**PROMPT**
Your answer must be the lines of the entries below, exactly as written, from the first line through the line containing "WORD LID (68, 8)".

**DATASET CONTENT**
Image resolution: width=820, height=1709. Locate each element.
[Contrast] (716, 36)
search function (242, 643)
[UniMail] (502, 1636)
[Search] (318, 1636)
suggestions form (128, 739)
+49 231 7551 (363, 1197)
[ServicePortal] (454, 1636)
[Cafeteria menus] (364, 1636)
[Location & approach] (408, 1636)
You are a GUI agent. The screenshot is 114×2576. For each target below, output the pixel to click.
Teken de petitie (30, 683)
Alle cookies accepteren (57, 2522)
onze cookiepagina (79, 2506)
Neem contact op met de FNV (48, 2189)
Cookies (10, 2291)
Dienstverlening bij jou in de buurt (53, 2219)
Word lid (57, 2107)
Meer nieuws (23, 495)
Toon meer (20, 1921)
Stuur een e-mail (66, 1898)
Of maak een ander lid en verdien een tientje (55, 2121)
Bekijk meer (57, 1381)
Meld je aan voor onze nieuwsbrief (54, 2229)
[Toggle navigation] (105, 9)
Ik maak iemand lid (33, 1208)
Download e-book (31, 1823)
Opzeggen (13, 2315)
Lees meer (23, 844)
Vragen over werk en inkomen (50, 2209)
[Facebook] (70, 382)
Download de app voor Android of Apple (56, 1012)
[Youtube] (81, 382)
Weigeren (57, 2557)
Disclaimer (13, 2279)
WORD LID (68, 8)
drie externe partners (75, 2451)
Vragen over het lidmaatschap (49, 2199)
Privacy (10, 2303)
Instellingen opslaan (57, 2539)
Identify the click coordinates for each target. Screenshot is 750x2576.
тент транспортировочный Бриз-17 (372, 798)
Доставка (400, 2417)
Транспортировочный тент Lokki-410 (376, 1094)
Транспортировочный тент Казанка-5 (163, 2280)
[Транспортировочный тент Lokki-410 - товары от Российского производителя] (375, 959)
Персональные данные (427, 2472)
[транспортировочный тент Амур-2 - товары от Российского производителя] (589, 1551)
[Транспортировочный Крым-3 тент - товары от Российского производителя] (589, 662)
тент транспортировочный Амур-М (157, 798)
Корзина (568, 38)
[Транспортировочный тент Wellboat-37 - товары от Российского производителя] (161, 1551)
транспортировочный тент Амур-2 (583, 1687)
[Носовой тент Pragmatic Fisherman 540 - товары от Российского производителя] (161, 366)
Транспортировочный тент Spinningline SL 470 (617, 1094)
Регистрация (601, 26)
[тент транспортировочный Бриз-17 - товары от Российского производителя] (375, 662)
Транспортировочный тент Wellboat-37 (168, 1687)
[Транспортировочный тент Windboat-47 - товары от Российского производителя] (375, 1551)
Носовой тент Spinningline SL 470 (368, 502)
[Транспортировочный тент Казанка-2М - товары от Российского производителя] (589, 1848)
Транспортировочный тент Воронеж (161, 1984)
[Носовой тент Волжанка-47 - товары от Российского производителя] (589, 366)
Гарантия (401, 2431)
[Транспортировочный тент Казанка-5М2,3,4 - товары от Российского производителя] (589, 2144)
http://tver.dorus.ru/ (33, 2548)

**RESPONSE TO THE TASK**
Image resolution: width=820, height=1709. Locate each element.
[Contrast] (716, 36)
search function (242, 643)
[UniMail] (502, 1636)
[Search] (318, 1636)
suggestions form (128, 739)
+49 231 7551 (363, 1197)
[ServicePortal] (454, 1636)
[Cafeteria menus] (364, 1636)
[Location & approach] (408, 1636)
You are a GUI agent. The screenshot is 114×2576. For each target below, output the pixel to click.
Teken de petitie (30, 683)
Alle cookies accepteren (57, 2522)
onze cookiepagina (79, 2506)
Neem contact op met de FNV (48, 2189)
Cookies (10, 2291)
Dienstverlening bij jou in de buurt (53, 2219)
Word lid (57, 2107)
Meer nieuws (23, 495)
Toon meer (20, 1921)
Stuur een e-mail (66, 1898)
Of maak een ander lid en verdien een tientje (55, 2121)
Bekijk meer (57, 1381)
Meld je aan voor onze nieuwsbrief (54, 2229)
[Toggle navigation] (105, 9)
Ik maak iemand lid (33, 1208)
Download e-book (31, 1823)
Opzeggen (13, 2315)
Lees meer (23, 844)
Vragen over werk en inkomen (50, 2209)
[Facebook] (70, 382)
Download de app voor Android of Apple (56, 1012)
[Youtube] (81, 382)
Weigeren (57, 2557)
Disclaimer (13, 2279)
WORD LID (68, 8)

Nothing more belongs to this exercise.